FAIRBANKS — Veteran mushers competing in the 2019 Yukon Quest 1,000 Mile International Sled Dog Race can count on seeing some familiar faces along the trail.
The Quest announced its team of officials for the 36th running of the race, which will begin Feb. 2 in Whitehorse, Yukon, and finish in Fairbanks.
Doug Harris will be back as Race Marshal for a second straight year. The Whitehorse native held the position in 2000 and ’01 before returning as marshal for last year’s race.
He also previously served as the Race Marshal for the Quest-organized YQ300 — a 300-mile race that follows the same trail as the 1,000 mile race for the first couple hundred miles — in 2009. Harris also finished the 1,000-mile Quest as a musher in 1996 and ’98.
“I’m looking forward to getting back out on the trail, meeting new people and returning to the checkpoints,” Harris said in a Quest news release. “This role provides a unique opportunity to see the new innovations in equipment, different race strategies and improvements in dog care that come with each running of the race.”

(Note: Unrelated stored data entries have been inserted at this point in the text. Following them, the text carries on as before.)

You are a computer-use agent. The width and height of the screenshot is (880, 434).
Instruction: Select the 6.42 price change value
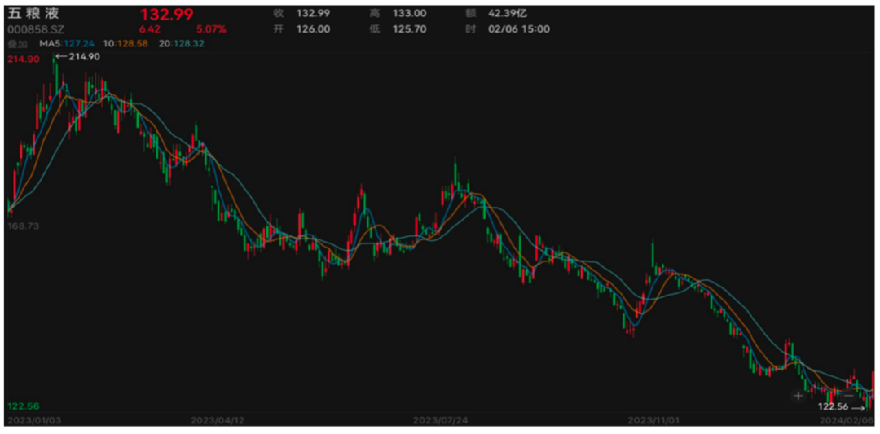152,29
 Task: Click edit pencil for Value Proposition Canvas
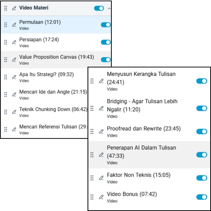click(14, 60)
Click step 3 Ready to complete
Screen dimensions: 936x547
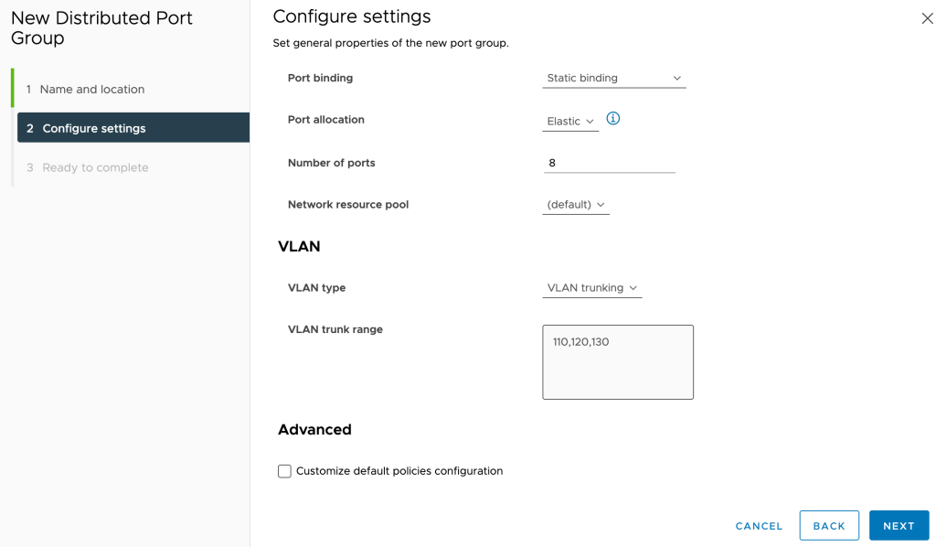pyautogui.click(x=95, y=167)
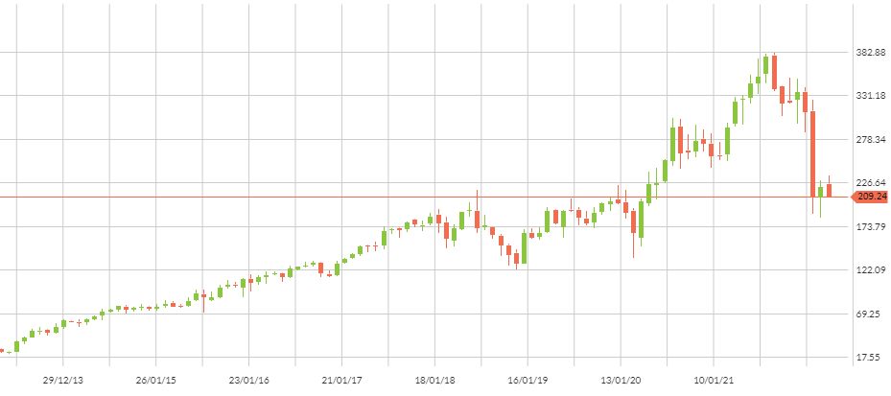Click the 382.88 price axis label
The image size is (891, 396).
(870, 53)
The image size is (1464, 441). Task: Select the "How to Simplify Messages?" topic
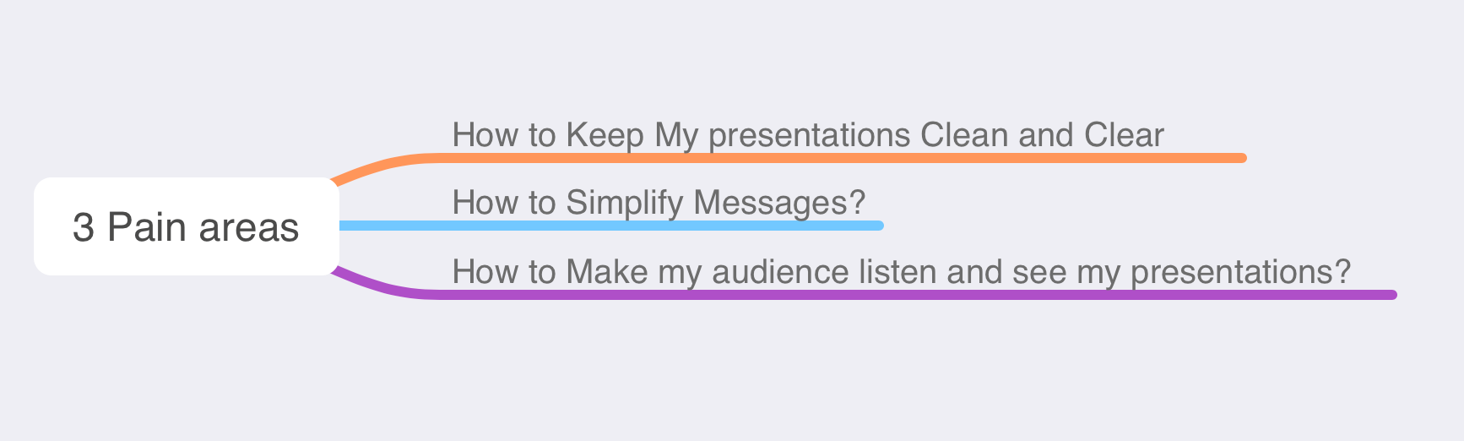click(659, 203)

Harris will be joined by Dr. Nina Hansen, who will return for her fifth year as the race’s head veterinarian and 10th year as an on-trail vet.
“This job is one I look forward to every year,” Hansen said in the release. “It’s so great to get out there and work with the dogs. I’m looking forward to hitting the trail for my 10th year and working with returning and new members of the race team.”
Briana Mackay also will return to the race, stepping into a new position as race manager after serving as the assistant race manager for three races.
“I’m excited to be back on the race team and take on this larger role,” Mackay said in the release. “My previous position was base on the Yukon side, so this will give me an opportunity to see more of the race on the Alaska side of the border which is fantastic.”
Mackay will be joined by Heather Scannell, who will take on a new role as the assistant race manager. Scannell isn’t a stranger to the Quest, however. She was the Two Rivers checkpoint manager for the past three races and also served as a handler in the Quest, Iditarod and Copper Basin 300, in addition to working as the kennel manager and guide at Paws for Adventure in Fairbanks.
The Quest also included a thank you to Alex Olesen in its release. Olesen stepped down as race manager at the 2018 race banquet in Whitehorse.
Thirty-one mushers are signed up for the 2019 Quest, and 25 more are registered for the YQ300.